### [QUESTIONS]
(a) In the plant-based food text, what three things are named as driving the growth of plant-based meats?
(b) Continue the plant-based food text from the point where it stops.

### [EXCERPT]
--------

The Future of Plant-Based Food Analysis
Providing food for nearly eight billion people each day is a significant global challenge. There is an increasing need for food with increased shelf life, transportability, and nutritional value at a reasonable cost and with a minimal environmental impact.
One rapidly growing segment within the food industry is plant-based foods.
Key challenges include ensuring they are consistent, shelf-stable, and safe with the additional expectation that plant-based meat and dairy foods have a similar taste, mouthfeel, and shelf life as their meat and dairy counterparts. Specific measurements that enable the optimization of these parameters include rheology, viscosity, particle size, density, oxygen content, oxidation, dissolved oxygen, concentration and colloidal stability, consistency, and testing for heavy metal contamination.
The Must-Read Anton Paar E-Book: “Field Guide to Plant-Based Food Analysis”
Developing great-tasting, shelf-stable, and enjoyable plant-based foods can be challenging. This e-book, containing measurement data on a wide range of plant-based foods, helps you characterize and optimize meat and dairy alternatives so that they are enjoyable to consumers, healthy, safe, and similar in look, feel, taste, and texture to their animal-based counterparts.
Plant-Based Meats
Plant-based meats are one of the fastest-growing, yet most challenging, segments of the plant-based foods industry. The growth is driven by the need to reduce the environmental impact of the beef industry, a desire for healthier alternatives to animal-based meat, and by the growth in the number of people choosing a vegetarian/vegan diet. The challenges come from the difficulty in replicating the taste, texture, mouthfeel, firmness, and even sear-marks of animal-based beef, chicken, or pork.

--------

### [THE DATA]
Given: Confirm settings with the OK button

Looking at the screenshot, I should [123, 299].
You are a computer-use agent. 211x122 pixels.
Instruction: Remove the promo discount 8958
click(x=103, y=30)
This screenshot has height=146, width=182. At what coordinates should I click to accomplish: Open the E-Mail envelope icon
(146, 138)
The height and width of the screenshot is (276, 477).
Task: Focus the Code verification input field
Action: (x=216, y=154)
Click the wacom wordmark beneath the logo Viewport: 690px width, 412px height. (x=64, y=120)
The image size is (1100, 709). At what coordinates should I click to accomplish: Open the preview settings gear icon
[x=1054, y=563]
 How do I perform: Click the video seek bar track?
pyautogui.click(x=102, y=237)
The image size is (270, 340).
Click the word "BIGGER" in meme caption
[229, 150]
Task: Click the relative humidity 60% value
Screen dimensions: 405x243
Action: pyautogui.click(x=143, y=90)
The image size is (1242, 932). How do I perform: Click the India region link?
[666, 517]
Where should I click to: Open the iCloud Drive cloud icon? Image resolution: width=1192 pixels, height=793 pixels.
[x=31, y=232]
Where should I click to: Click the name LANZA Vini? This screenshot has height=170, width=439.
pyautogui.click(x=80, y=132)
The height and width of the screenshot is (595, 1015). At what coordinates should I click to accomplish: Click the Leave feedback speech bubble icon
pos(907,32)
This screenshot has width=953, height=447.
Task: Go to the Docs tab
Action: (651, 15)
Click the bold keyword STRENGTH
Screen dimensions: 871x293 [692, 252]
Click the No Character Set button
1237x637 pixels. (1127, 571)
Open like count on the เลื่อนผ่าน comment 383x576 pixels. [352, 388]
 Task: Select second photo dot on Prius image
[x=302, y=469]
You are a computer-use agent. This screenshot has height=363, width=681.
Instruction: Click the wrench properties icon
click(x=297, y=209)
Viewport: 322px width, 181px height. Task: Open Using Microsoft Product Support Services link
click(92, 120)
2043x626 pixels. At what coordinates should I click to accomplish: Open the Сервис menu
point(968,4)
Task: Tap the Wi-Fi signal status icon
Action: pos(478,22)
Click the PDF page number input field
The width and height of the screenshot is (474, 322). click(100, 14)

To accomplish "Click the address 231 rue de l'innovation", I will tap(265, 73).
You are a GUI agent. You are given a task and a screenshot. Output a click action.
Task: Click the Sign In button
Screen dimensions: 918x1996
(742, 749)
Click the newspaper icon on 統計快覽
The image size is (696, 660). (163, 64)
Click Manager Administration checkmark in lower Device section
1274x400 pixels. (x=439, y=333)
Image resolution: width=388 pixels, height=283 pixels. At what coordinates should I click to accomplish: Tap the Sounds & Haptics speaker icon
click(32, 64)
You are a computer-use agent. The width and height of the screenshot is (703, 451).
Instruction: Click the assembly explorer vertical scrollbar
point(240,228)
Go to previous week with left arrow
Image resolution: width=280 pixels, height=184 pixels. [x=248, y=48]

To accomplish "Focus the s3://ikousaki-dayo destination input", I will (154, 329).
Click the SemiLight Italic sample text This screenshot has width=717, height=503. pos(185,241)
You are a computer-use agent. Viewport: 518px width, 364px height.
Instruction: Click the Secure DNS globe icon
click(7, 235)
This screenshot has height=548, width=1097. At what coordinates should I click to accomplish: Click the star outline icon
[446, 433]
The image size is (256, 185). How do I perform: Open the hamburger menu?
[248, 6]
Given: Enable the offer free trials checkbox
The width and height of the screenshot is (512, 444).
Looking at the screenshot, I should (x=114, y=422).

--------

### [ANSWERS TO THE EXERCISES]
(a) The need to reduce the environmental impact of the beef industry, a desire for healthier alternatives to animal-based meat, and the growing number of people choosing a vegetarian/vegan diet.

(b)
The key to success in developing plant-based meats is to accurately measure the physical and structural properties of the plants being used as well as additives such as starches, oils, and other proteins throughout the entire process: from raw ingredients to mixing, forming, and cooking the meat.
Specific parameters critical for measuring plant-based meats include rheology, viscosity, and consistency as well as how these properties change over time and at various temperatures to mimic the cooking process.
Plant-Based Dairy
Plant-based dairy products including milks, cheeses, and yogurts are the largest and most varied segment of plant-based foods. The growth in this segment comes from the need to avoid lactose intolerance and dairy allergies as well as a movement away from the dairy industry. Key challenges when developing plant-based dairy products include optimizing taste, flow, mouthfeel, and stability.
Key physical property measurements needed for plant-based dairy products include particle size, oxygen content, viscosity, consistency, density, concentration, dissolved oxygen, and heavy metal analysis.
Plant-Based Oils and Food Additives
Plant-based oils and other additives are commonly used in many plant-based food preparations. They are used to modify the flow properties, consistency, texture, and mouthfeel as a way to either improve the customer experience or to enable the food to better mimic its animal-based counterpart.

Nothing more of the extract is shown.